A MONTH and a half after the original report of its ``discovery,'' the outlook is unfavorable for fusion. Many experiments have been run in laboratories around the world seeking to confirm that hydrogen fusion - the power source of the stars - can be made to run at room temperature in a small jar to produce useful amounts of energy.
None of the experimenters has fully confirmed this phenomenon, although a few have reported some signs of fusion or of a net energy output. A number of experimenters, however, have failed to find the phenomenon at all.
The spotlight again returned to the original claimants - B. Stanley Pons of the University of Utah and Martin Fleischmann of the University of Southampton (England).

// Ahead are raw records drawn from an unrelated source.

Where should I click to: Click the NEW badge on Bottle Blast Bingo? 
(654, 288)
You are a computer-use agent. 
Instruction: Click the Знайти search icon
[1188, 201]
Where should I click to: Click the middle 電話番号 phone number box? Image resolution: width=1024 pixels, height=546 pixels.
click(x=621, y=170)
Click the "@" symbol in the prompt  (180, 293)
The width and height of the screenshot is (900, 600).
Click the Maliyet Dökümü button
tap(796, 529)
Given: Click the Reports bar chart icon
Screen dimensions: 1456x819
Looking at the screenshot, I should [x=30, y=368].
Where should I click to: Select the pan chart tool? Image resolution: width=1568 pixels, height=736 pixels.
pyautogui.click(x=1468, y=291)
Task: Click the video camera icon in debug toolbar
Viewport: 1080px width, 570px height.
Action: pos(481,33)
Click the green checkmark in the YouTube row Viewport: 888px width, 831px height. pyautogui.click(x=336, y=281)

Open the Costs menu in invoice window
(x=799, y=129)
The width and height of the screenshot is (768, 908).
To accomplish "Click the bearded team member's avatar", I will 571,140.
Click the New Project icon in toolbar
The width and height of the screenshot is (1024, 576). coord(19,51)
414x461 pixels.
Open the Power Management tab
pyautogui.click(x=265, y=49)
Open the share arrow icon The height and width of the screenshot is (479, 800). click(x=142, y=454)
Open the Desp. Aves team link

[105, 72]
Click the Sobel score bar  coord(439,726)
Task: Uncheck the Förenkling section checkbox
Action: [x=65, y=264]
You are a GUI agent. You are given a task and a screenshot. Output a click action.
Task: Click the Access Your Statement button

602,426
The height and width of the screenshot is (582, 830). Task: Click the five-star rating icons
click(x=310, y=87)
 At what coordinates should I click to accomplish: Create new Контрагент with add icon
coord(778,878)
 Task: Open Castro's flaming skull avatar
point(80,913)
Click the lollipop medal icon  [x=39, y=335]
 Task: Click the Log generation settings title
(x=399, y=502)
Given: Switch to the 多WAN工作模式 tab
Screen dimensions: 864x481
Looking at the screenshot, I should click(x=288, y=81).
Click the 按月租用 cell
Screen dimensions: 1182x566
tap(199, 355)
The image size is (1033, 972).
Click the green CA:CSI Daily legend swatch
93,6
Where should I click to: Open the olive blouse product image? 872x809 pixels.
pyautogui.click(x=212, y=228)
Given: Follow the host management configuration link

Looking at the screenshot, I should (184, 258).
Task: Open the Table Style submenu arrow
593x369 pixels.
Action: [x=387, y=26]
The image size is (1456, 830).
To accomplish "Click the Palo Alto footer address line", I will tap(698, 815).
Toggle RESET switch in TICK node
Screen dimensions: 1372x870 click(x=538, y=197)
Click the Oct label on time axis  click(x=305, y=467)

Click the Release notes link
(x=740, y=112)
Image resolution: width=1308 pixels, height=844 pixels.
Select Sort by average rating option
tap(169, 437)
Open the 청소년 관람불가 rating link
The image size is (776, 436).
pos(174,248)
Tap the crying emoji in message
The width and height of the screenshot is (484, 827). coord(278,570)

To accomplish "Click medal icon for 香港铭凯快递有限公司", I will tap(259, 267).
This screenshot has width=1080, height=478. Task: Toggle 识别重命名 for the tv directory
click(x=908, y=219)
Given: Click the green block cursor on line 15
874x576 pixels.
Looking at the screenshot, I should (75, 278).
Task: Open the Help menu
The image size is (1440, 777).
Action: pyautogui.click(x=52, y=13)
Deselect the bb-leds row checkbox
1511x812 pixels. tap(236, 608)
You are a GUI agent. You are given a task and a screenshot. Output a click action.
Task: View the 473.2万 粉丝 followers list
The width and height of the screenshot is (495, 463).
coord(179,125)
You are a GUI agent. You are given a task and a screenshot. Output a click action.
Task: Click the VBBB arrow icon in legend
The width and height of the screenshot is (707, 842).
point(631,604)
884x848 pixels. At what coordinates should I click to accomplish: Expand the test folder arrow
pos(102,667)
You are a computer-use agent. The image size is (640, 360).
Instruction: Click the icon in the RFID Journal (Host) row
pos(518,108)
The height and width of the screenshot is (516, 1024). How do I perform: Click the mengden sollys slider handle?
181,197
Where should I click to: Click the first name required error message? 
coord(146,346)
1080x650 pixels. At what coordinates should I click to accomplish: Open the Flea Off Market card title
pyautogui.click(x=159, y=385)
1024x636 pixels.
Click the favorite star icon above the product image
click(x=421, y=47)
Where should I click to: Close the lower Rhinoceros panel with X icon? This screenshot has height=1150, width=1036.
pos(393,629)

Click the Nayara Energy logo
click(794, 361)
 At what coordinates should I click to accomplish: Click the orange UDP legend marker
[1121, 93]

They presented the results of further research to bolster their case Monday night at a meeting of the Electrochemical Society in Los Angeles.
During the meeting they claimed that their latest experiments generated even more excess heat than previous ones.
Drs. Pons and Fleischmann have been experimenting with battery-powered electrolytic cells.
In these cells, two electrodes - one of which is palladium - are immersed in water that has deuterium (doubly heavy hydrogen) in its molecules. The palladium absorbs the deuterium. Then, the Utah researchers claim, deuterium fusion takes place.
Since their March 23 press conference, they haven't released enough details of their work for other scientists to know exactly what they have done. This has left that work open to charges of substantial experimenter error. It also leaves the pair's critics vulnerable to charges that they didn't conduct their experiments properly: During Monday's meeting, Pons said that researchers are not duplicating the Utah results because their palladium electrodes are too small.
Some of the most careful attempts to confirm the Utah claims have been made at the California Institute of Technology and the Massachusetts Institute of Technology. Members of these research teams told an American Physical Society meeting last week that they could find no sign either of fusion or of a net energy output from their electrolytic cells.
They raise several questions. Did Pons and Fleischmann measure energy output correctly? Did they ensure the heat was evenly distributed or did they just detect a local ``hot spot'' near the palladium electrode? Did they measure the voltage difference between the electrodes accurately? A difference of a few tenths of a volt could make the difference between net energy gain and energy loss in the Utah experimenters' calculations. Did they really detect fusion neutrons or were the neutrons from other processes, such as the action of cosmic rays whose effect is as large as that expected from the claimed fusion reactions? This means researchers are looking for a very slight excess of neutrons that might be because of fusion. Even then, experimenters have to make sure they actually count neutrons. Pons and Fleischmann observed gamma rays, which they think were due to neutrons. Skeptics dispute that. Fleischmann said Monday night that he and Pons were working to get better measurements on this aspect of their experiment.
So far, there have been no answers to such questions.
Not even a rival research team led by Steven E. Jones of Brigham Young University in Utah believes in cold fusion as an energy source. It published a detailed paper in the April 27 issue of Nature explaining that team members believe they have detected fusion in electrolytic cells but with energy releases billions of times less than the Utah workers claim. Dr. Jones later said he expects this kind of fusion, even if it is real, will not be a practical source of energy.